◆ EXERCISE INSTRUCTIONS:
Locate every line in the records below that contains the string "Switch", matching case exactly, and copy each of those lines in full.

>> start

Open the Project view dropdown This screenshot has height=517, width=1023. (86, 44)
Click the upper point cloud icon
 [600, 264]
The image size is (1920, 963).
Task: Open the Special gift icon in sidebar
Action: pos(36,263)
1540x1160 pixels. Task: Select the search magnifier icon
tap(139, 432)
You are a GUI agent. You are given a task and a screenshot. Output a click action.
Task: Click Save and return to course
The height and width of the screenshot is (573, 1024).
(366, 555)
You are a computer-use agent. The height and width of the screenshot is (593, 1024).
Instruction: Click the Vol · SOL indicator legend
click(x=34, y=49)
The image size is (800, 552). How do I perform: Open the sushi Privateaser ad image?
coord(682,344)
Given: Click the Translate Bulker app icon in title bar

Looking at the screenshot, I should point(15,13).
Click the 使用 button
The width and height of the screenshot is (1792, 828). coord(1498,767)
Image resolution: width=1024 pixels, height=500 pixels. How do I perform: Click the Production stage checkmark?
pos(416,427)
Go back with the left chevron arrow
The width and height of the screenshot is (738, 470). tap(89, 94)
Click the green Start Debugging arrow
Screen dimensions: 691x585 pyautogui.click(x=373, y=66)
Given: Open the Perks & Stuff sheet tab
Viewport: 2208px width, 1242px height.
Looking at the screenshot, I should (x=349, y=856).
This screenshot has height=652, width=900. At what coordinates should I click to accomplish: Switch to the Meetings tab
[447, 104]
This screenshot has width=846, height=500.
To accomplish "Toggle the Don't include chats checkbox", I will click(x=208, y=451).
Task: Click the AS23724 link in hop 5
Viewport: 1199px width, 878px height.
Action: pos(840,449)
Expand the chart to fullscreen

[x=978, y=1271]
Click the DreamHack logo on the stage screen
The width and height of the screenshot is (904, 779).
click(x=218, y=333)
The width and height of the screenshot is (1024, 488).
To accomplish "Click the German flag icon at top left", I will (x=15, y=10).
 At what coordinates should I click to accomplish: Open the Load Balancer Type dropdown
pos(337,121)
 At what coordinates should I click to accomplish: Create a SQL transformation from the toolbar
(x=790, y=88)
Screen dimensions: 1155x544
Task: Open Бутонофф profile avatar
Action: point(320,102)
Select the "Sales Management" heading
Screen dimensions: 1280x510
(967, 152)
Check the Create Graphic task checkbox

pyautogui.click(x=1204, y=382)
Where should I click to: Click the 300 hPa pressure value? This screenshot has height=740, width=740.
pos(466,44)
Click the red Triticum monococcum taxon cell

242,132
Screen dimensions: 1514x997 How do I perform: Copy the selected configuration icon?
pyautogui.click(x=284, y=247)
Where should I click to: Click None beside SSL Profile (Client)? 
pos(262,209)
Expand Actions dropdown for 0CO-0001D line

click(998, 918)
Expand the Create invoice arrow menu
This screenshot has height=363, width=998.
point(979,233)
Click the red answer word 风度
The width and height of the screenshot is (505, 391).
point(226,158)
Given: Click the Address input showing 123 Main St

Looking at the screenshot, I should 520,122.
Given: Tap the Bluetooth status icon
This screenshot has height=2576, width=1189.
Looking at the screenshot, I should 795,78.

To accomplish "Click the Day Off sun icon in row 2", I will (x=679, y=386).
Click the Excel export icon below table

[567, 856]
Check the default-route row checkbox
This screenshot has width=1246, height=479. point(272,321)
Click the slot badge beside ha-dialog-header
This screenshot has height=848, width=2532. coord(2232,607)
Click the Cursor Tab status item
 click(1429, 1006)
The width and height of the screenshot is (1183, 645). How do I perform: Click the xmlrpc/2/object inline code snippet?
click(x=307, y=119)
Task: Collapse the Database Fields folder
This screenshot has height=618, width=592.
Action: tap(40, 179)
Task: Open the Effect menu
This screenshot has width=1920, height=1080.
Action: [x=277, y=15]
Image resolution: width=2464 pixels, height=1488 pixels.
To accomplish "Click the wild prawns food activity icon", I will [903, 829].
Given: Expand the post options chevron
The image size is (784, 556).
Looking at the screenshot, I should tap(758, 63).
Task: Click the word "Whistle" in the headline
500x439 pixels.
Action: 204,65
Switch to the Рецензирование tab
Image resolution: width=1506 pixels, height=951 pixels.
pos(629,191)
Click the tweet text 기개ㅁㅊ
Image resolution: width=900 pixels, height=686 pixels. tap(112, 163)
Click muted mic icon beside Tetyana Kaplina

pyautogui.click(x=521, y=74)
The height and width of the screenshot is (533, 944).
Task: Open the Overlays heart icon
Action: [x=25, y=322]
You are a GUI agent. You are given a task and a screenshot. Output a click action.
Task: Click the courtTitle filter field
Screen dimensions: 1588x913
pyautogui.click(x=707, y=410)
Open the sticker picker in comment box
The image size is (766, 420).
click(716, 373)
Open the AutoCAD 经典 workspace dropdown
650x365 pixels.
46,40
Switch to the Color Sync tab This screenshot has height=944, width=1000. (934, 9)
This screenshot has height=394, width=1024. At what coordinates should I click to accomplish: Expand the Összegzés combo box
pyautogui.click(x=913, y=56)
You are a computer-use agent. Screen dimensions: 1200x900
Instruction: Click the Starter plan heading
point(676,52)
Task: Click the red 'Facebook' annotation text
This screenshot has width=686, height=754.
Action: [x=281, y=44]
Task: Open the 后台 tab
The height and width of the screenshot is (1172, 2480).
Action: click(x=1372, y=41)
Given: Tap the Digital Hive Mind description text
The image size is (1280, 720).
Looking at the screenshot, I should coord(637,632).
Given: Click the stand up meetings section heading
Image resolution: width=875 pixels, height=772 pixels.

>> end

◆ EXPECTED OUTPUT:
This screenshot has height=652, width=900. At what coordinates should I click to accomplish: Switch to the Meetings tab
Switch to the Рецензирование tab
Switch to the Color Sync tab This screenshot has height=944, width=1000. (934, 9)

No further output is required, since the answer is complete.